España y Francia plantean en el documento crear un sistema que permita romper el “dilema” al que se enfrentaron los países del euro en la última depresión. Entonces, la disyuntiva era o ignorar a los inversores y exponerse a quedar fuera de los mercados o bien ejecutar recortes para “compensar” el incremento “automático” del gasto en subsidios de desempleo.

Las tres alternativas

España también quiere que las decisiones fiscales de la UE salgan de su corsé técnico para llegar al ámbito social. “Nos parece fundamental construir una UE para la ciudadanía. Y después de diez años hablando de redes de seguridad desde el punto de vista económico y financiero, hablemos de redes de seguridad para las personas”, sostuvo Calviño tras el Eurogrupo. Y así lo recoge el documento: “La UE todavía es capaz de realizar reformas con un impacto social para proteger a sus ciudadanos contra las peores consecuencias de una crisis”.

El texto, de cuatro páginas, pone como ejemplo el mecanismo de paro norteamericano, que combina la autonomía de los estados con el apoyo federal mediante liquidez y transferencias. E incide en que, salvo que se pretenda ir a una integración completa, no se requeriría de ajustes en los mercados laborales ni las políticas de prestaciones más allá de “un equilibrio en el ciclo” de los sistemas estatales. El nuevo engranaje comunitario se activaría, de acuerdo con esa propuesta, cuando el “paro nacional exceda una media a medio plazo” y en una cantidad que se defina previamente.

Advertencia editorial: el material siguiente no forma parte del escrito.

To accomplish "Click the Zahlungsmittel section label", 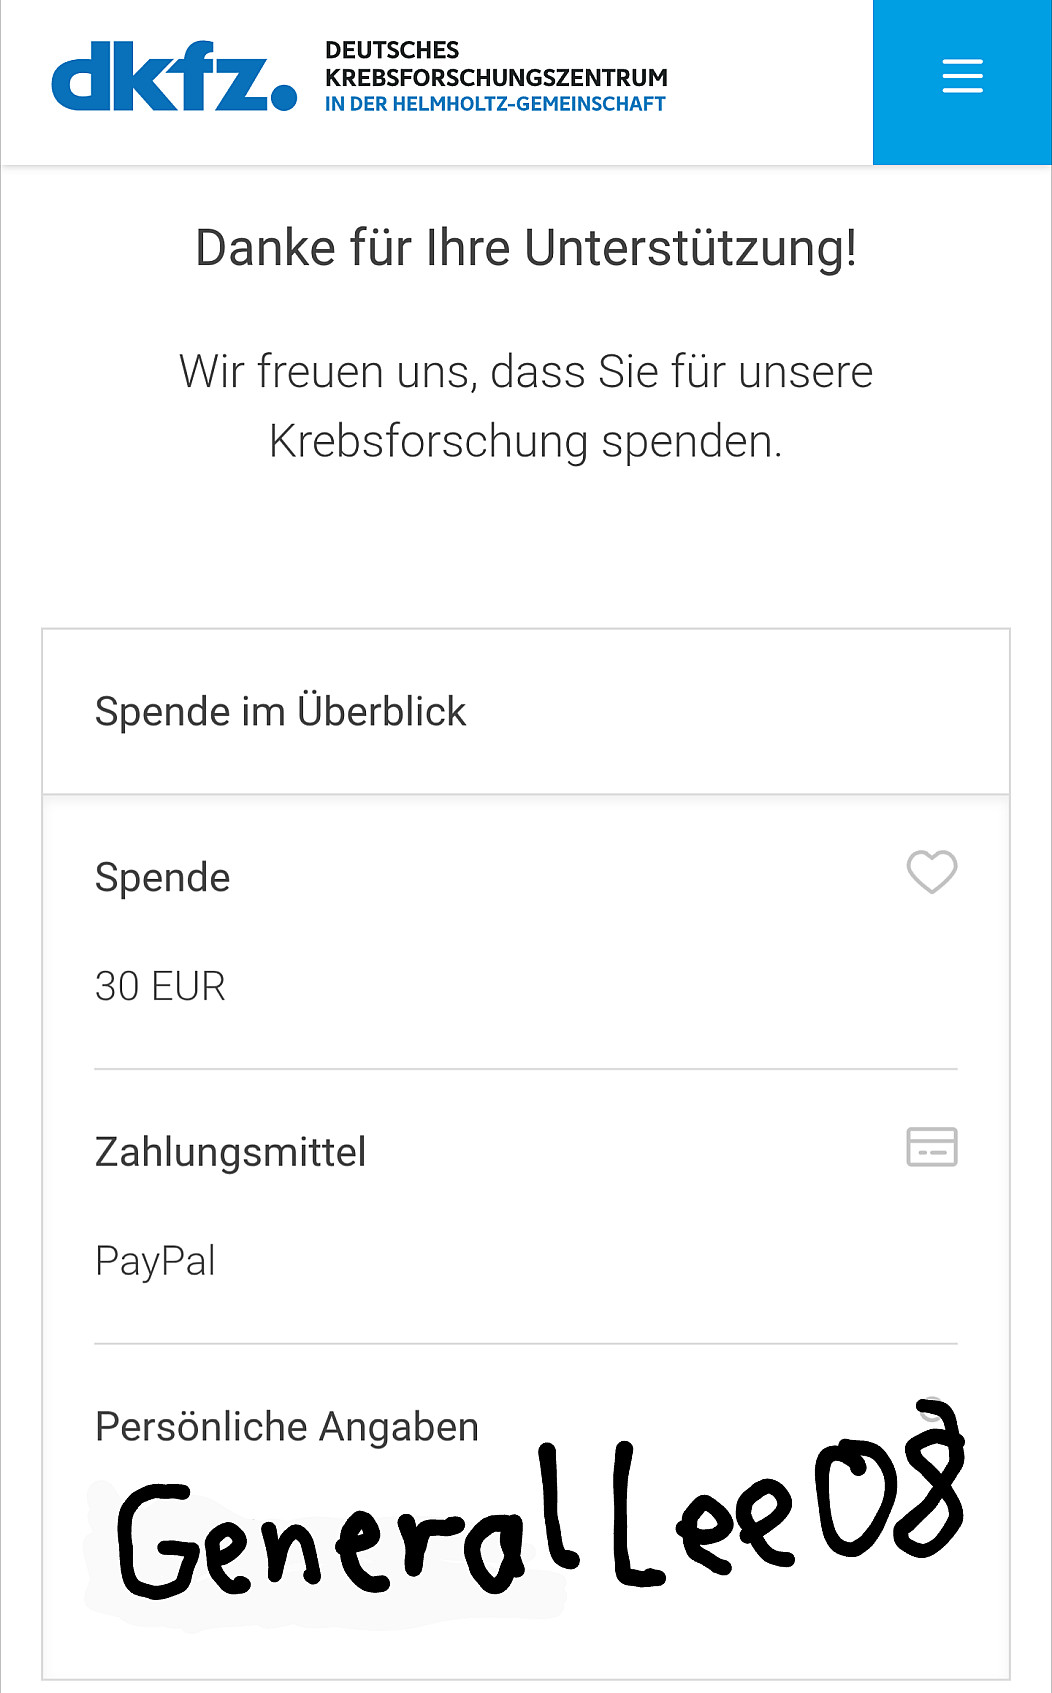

España y Francia ponen tres propuestas sobre la mesa. La primera consistiría en fijar un sistema de préstamos que podría articularse entre países, con un fondo común o con un instrumento de emisión de deuda. La segunda se basaría en transferencias no reembolsables que recibirían los países que sufrieran shocks económicos duros. Y la tercera consistiría en un sistema genuinamente comunitario en el que las prestaciones no pasarían por los Estados, sino que irían directamente al bolsillo del ciudadano. Los promotores de la propuesta admiten que esta última posibilidad supone “establecer unos estándares mínimos” para asegurar que esos subsidios “no desincentivan un rápido retorno” al mercado laboral.